And that makes it different than what was done before.

That does not mean the design is finished.

The reason for working on 6G, is the unsustainable nature of what we've created (like that hasn't happened before).

Paul

Reply to
Paul

These standards take about 10 years to initial deployment (2G deployed ~1990, 3G ~2000, 4G ~2010, 5G ~2020) so it's not surprising that work is starting on 6G. We're still at the point of deciding what we want it to do, so there is not a consensus yet on how it might work, let alone standardisation. But if expected deployment is ~2030, that will happen over the coming years.

Not so much unsustainable, but developed over the past decade. Meanwhile, customer expectations move on. To some degree they have to predict ahead of time what they will be at the time of deployment.

Theo

Reply to
Theo

its a referrer tracking website.

essentially website A has a button containing a "link" Offering to take you to webiste B.

What to work on ->
1. Name every mobile standard that the discussion thread gives a past deployment year for, along with that year.
2. Pick up the discussion thread after its last sentence and continue the explanation of the referrer tracking website.
The lines after this point are separate material, apart from the discussion thread.

Supplied data ->

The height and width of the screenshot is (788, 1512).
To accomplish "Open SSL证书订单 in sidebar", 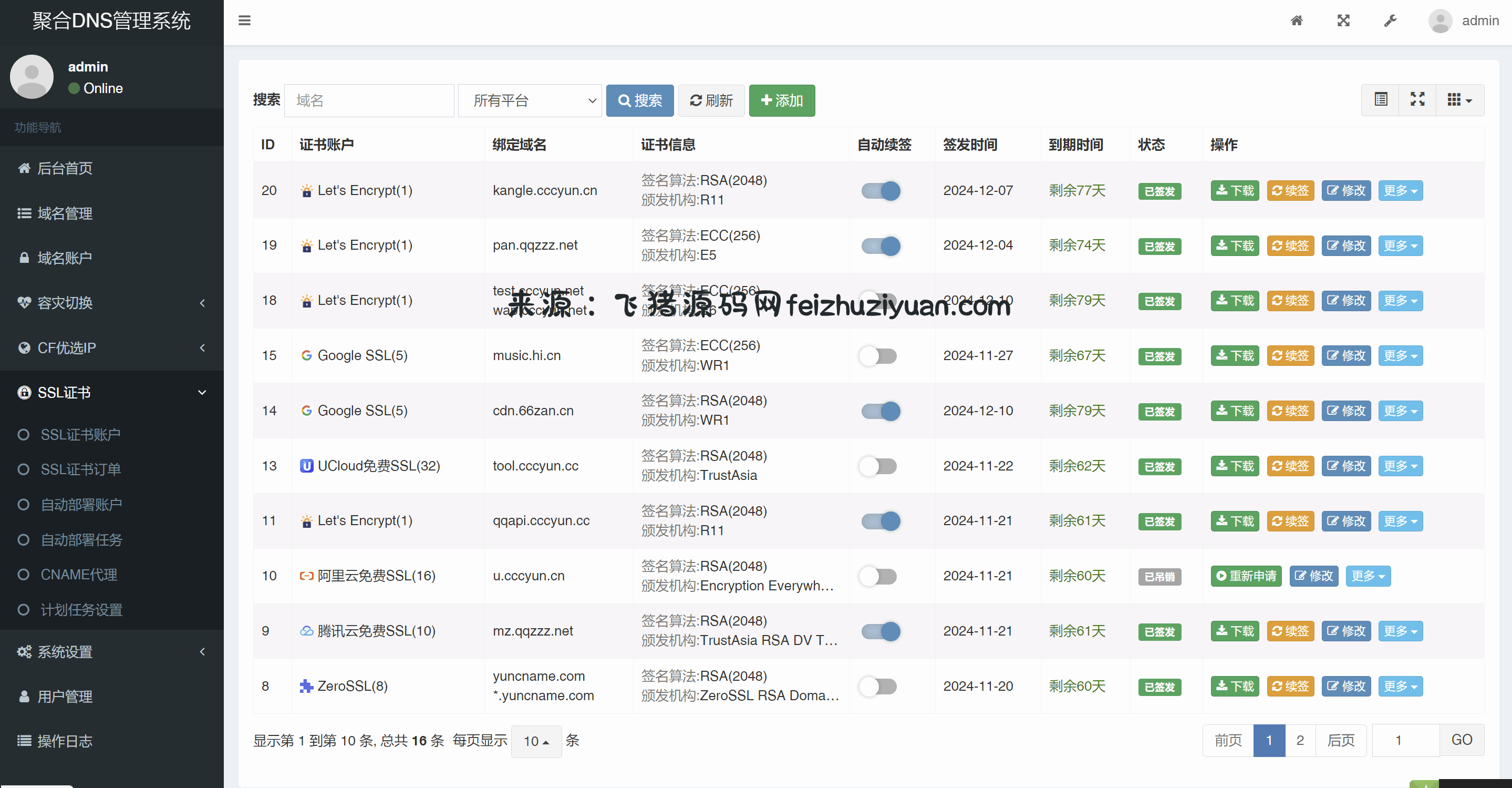I will click(80, 469).

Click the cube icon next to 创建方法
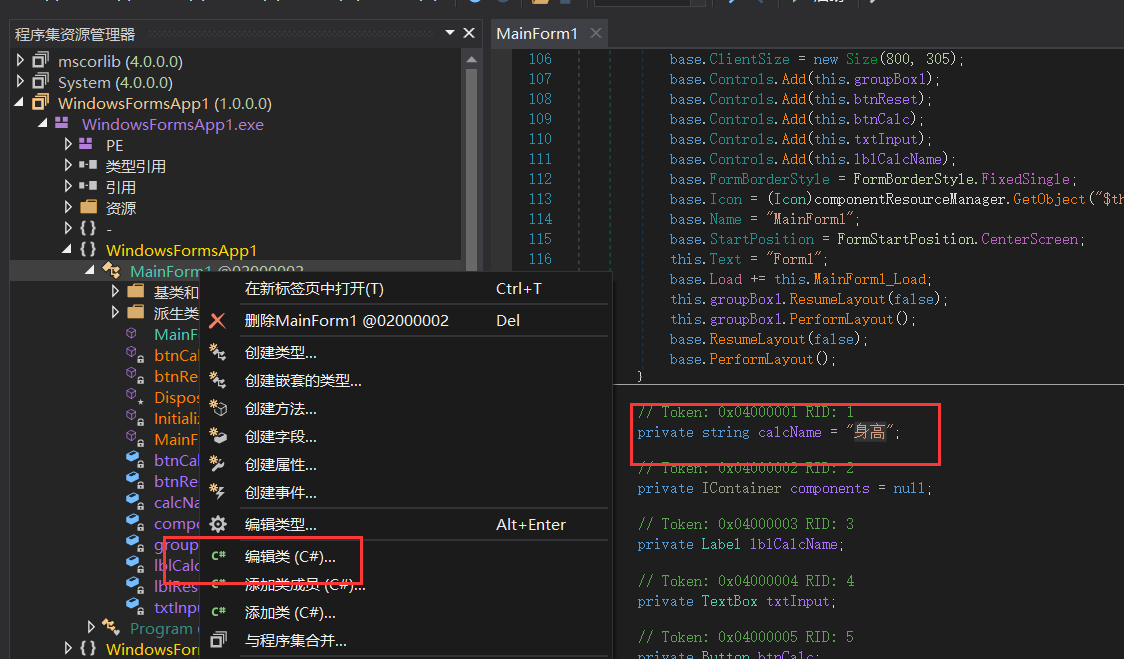pyautogui.click(x=219, y=409)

Answers to each task ->
1. 2G around 1990, 3G around 2000, 4G around 2010, 5G around 2020.

2.
Really what happens is that when you press that button, you get referred to Awin1 who then tracks your every move as it then redirects you to website B so it logs everything you do on Website V, plus it also allows Webiste A to bill website B for the referral.

The logs recording where you go on website B is then data that can be sold on.....

Stephen

Reply to
SH

if you go to that 5g coverage checker website and enter your postcode, you then get 4 buttons for EE, O2, Vodafone and 3.

AT this point they already have your postcode.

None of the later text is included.